Find the derivative of the function $y=(3 x+4)^{4}(4 x+1)^{-3}$. \[ \frac{d y}{d x}= \]

Step 1 ：Given the function \(y=(3x+4)^{4}(4x+1)^{-3}\).

Step 2 ：We need to find the derivative of this function. We can use the product rule of differentiation which states that the derivative of the product of two functions is the derivative of the first function times the second function plus the first function times the derivative of the second function.

Step 3 ：Let's denote the first function as \(f=(3x+4)^4\) and the second function as \(g=(4x+1)^{-3}\).

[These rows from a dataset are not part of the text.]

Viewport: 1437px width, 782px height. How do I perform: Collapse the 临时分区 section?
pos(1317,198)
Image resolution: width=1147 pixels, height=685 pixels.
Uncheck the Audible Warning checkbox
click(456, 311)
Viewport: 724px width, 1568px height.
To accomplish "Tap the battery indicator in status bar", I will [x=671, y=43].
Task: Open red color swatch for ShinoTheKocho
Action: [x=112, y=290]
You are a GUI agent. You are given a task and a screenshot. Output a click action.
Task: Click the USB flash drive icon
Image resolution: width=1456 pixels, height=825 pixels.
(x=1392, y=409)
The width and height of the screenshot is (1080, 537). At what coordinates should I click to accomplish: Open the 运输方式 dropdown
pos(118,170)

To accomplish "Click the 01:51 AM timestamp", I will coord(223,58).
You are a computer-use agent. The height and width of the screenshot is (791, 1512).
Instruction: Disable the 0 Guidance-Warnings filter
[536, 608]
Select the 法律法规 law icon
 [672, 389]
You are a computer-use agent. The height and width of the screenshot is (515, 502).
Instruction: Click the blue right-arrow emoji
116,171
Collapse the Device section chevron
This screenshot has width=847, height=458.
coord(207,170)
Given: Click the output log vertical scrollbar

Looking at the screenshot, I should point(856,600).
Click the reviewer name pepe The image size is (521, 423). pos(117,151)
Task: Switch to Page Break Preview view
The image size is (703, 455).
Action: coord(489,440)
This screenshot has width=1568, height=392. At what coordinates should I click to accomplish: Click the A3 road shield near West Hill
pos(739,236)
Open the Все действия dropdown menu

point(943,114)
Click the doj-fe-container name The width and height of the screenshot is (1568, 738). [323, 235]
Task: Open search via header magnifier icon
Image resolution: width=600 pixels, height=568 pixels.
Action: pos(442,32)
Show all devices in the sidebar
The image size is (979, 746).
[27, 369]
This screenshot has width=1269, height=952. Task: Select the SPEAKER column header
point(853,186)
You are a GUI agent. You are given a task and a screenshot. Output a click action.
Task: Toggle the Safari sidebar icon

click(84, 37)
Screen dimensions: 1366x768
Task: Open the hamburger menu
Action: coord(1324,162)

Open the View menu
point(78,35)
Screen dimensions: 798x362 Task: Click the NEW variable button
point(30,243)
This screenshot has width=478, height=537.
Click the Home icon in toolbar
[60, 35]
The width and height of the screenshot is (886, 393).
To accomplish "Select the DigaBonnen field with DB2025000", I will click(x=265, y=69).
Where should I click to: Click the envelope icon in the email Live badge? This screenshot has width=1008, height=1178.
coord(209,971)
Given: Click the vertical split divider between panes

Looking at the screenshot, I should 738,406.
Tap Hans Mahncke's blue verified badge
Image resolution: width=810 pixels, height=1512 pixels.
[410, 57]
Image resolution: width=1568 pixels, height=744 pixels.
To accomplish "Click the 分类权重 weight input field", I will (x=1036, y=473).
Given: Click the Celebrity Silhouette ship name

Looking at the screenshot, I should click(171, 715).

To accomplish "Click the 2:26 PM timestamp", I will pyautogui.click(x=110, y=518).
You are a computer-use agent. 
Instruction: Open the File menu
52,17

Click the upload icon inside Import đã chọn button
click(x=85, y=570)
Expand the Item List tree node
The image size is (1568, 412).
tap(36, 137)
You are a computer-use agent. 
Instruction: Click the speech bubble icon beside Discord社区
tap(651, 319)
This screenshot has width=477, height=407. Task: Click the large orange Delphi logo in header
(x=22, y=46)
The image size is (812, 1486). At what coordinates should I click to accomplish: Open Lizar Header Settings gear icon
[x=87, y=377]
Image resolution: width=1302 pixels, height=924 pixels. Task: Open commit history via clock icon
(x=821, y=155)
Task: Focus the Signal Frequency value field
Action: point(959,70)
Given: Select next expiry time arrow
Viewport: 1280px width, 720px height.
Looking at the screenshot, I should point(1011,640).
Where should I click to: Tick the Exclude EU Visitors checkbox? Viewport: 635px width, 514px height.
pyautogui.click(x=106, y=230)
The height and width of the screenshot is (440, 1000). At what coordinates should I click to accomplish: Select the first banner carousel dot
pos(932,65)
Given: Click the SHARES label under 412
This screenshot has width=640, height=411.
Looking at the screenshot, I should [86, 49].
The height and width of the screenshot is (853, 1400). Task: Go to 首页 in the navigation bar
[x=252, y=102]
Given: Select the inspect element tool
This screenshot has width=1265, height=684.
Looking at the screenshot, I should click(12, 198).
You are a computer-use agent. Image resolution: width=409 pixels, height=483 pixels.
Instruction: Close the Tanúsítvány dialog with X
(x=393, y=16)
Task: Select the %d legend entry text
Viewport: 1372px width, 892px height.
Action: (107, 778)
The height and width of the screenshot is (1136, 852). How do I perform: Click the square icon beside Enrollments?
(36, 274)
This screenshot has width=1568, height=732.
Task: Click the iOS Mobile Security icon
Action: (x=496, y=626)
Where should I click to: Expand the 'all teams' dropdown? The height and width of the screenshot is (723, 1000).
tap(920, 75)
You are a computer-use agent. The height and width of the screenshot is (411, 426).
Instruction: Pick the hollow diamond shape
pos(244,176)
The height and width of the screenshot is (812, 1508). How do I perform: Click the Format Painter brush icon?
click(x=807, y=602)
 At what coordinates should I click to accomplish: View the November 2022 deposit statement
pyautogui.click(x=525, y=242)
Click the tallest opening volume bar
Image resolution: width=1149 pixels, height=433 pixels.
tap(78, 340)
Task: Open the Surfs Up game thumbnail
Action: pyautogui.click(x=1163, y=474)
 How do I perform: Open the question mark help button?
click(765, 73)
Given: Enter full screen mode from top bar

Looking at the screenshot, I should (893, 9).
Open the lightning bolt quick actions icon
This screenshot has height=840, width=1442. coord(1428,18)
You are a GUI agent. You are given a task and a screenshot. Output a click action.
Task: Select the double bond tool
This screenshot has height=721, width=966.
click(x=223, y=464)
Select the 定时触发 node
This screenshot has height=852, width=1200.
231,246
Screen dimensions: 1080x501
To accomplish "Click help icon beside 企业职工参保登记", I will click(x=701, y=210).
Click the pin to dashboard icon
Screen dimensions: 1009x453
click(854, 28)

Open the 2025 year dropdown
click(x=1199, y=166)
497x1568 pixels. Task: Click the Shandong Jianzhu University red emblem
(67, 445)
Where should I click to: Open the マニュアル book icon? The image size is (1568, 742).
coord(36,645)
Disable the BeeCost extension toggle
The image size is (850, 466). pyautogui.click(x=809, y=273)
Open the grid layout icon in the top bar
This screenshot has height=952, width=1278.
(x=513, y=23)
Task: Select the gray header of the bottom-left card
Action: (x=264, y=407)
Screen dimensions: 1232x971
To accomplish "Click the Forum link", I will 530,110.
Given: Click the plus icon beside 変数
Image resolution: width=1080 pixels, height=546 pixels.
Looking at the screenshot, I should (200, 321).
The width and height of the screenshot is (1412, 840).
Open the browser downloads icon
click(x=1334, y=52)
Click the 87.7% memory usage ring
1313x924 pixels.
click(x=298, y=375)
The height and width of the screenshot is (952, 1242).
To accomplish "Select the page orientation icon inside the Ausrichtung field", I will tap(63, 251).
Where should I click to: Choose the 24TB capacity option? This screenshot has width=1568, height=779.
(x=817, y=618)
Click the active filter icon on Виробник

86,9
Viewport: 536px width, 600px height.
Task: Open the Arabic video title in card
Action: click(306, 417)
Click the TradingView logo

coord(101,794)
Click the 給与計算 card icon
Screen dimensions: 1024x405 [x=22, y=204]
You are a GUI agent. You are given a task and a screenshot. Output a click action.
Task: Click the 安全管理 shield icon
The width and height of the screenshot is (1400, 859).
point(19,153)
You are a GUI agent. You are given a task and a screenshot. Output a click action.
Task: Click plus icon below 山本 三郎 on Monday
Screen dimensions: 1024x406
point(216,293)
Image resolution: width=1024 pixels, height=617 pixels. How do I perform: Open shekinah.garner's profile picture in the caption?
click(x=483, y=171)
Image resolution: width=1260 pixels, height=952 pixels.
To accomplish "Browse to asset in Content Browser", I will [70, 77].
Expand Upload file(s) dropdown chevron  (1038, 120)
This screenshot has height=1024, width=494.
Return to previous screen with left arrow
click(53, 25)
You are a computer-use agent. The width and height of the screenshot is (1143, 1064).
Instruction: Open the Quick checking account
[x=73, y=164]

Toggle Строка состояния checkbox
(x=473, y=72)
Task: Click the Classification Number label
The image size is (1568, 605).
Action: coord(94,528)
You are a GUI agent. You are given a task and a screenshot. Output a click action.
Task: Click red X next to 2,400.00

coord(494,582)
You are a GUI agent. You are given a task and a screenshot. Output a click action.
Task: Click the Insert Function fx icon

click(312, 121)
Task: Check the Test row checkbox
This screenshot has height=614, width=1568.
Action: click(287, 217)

Step 4 ：First, we find the derivative of \(f\), denoted as \(f'\). Using the chain rule, we get \(f'=12(3x+4)^3\).

Step 5 ：Next, we find the derivative of \(g\), denoted as \(g'\). Using the chain rule, we get \(g'=-12(4x+1)^{-4}\).

Step 6 ：Now, we can apply the product rule. The derivative of the function \(y\) is \(y'=f'g+fg'\). Substituting the expressions for \(f\), \(f'\), \(g\), and \(g'\), we get \(y'=-12(3x+4)^4(4x+1)^{-4} + 12(3x+4)^3(4x+1)^{-3}\).

Step 7 ：\(\boxed{y'=-12\frac{(3x+4)^4}{(4x+1)^4} + 12\frac{(3x+4)^3}{(4x+1)^3}}\) is the derivative of the given function.